Shepherd is Apache 2.0 licensed and built in the open.
git clone https://github.com/SecurityRonin/Shepherd.git
cd Shepherd
# Backend
cargo fmt --all -- --check # formatting
cargo clippy --workspace # lints
cargo deny check # license + advisory audit
cargo test --workspace # 1,500+ Rust tests
# Frontend
npm install
npx tsc --noEmit # type check
npx vitest run # 187 unit tests
npx playwright test # 8 e2e browser tests
# Run the desktop app in dev mode
npm run dev # starts Vite on :1420
cargo tauri dev # launches Tauri with hot reloadPRs welcome. CI enforces fmt, clippy, cargo-deny, and all test suites.
If you find Shepherd useful, star the repo. It helps others find it.
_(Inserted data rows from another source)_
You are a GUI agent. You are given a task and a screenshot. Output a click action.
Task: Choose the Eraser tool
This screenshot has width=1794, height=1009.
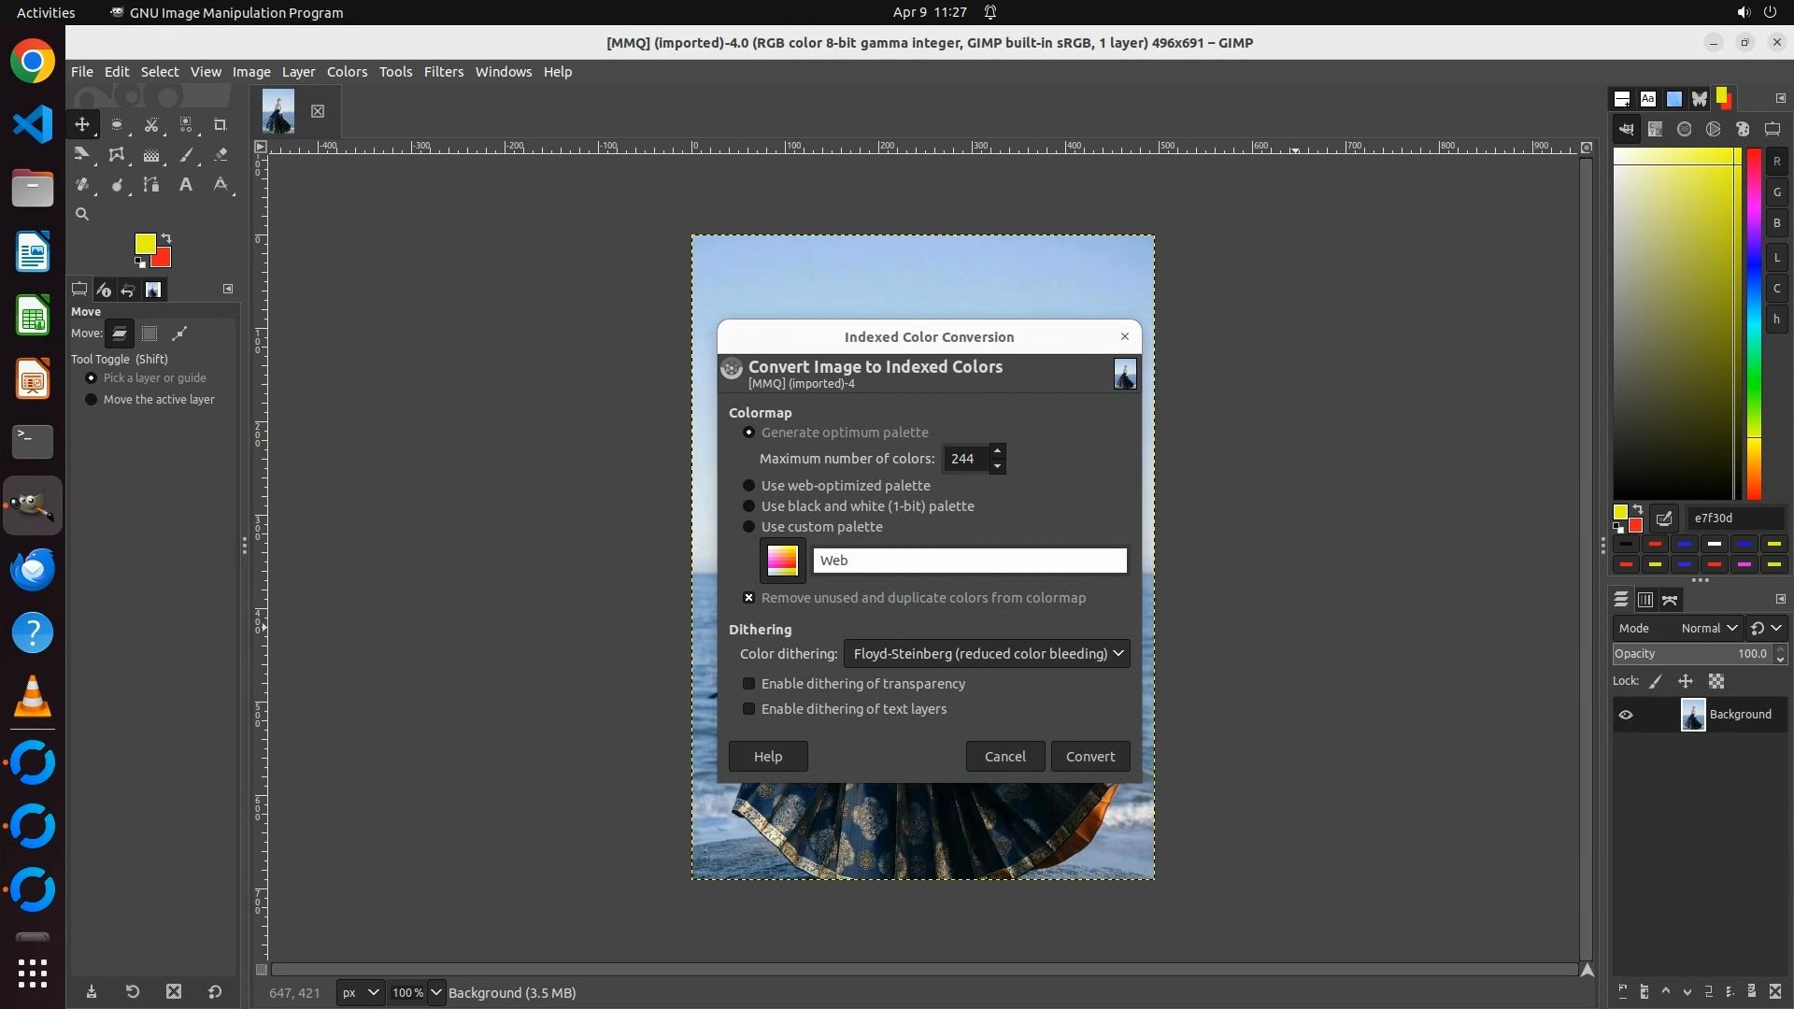(x=221, y=155)
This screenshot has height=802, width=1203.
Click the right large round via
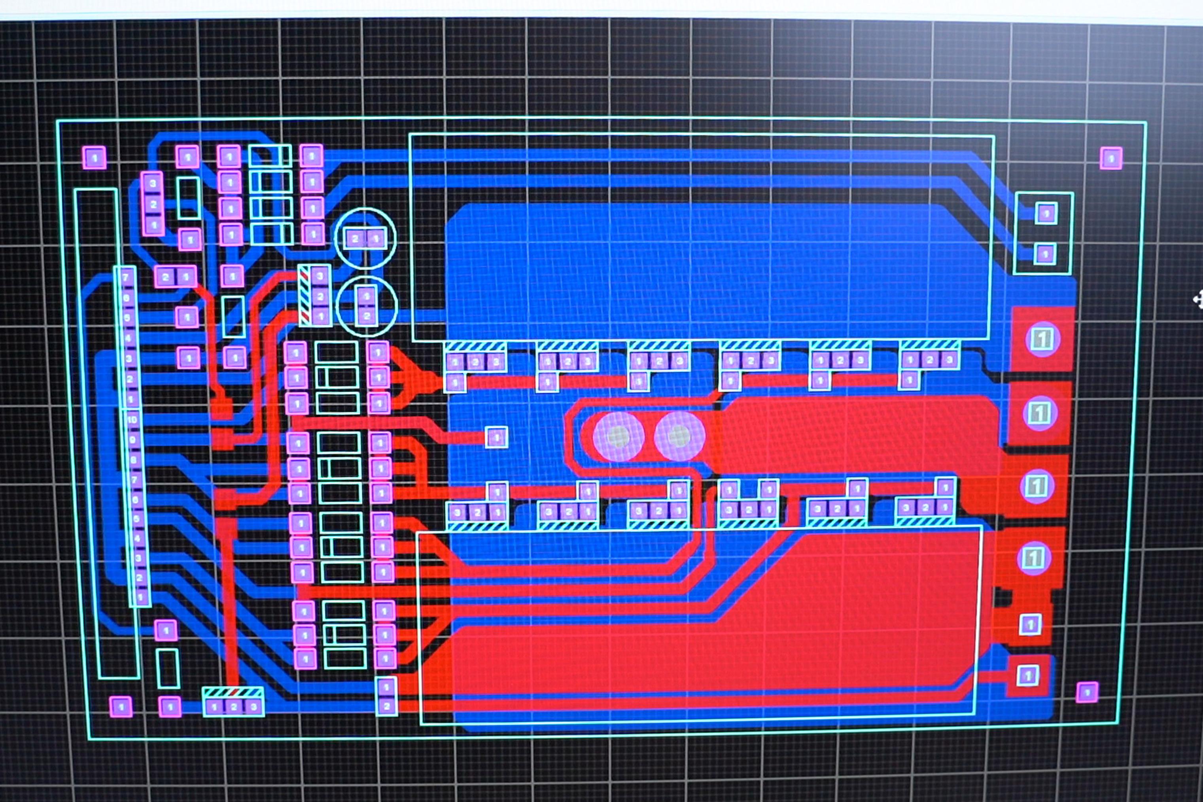pos(679,436)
- North Star Advisor for product-market fit and strategic planning
- Obra Superpowers for brainstorming, planning, and agentic development workflows
- context-mode for intelligent context window management and token optimization
- Alaya for persistent episodic/semantic memory across agent sessions
- nono.sh for kernel-level agent sandboxing (Landlock on Linux, Seatbelt on macOS)
Strategy to spec to plan to code. Every token counts. No agent escapes the sandbox.
Apache 2.0. See LICENSE for details.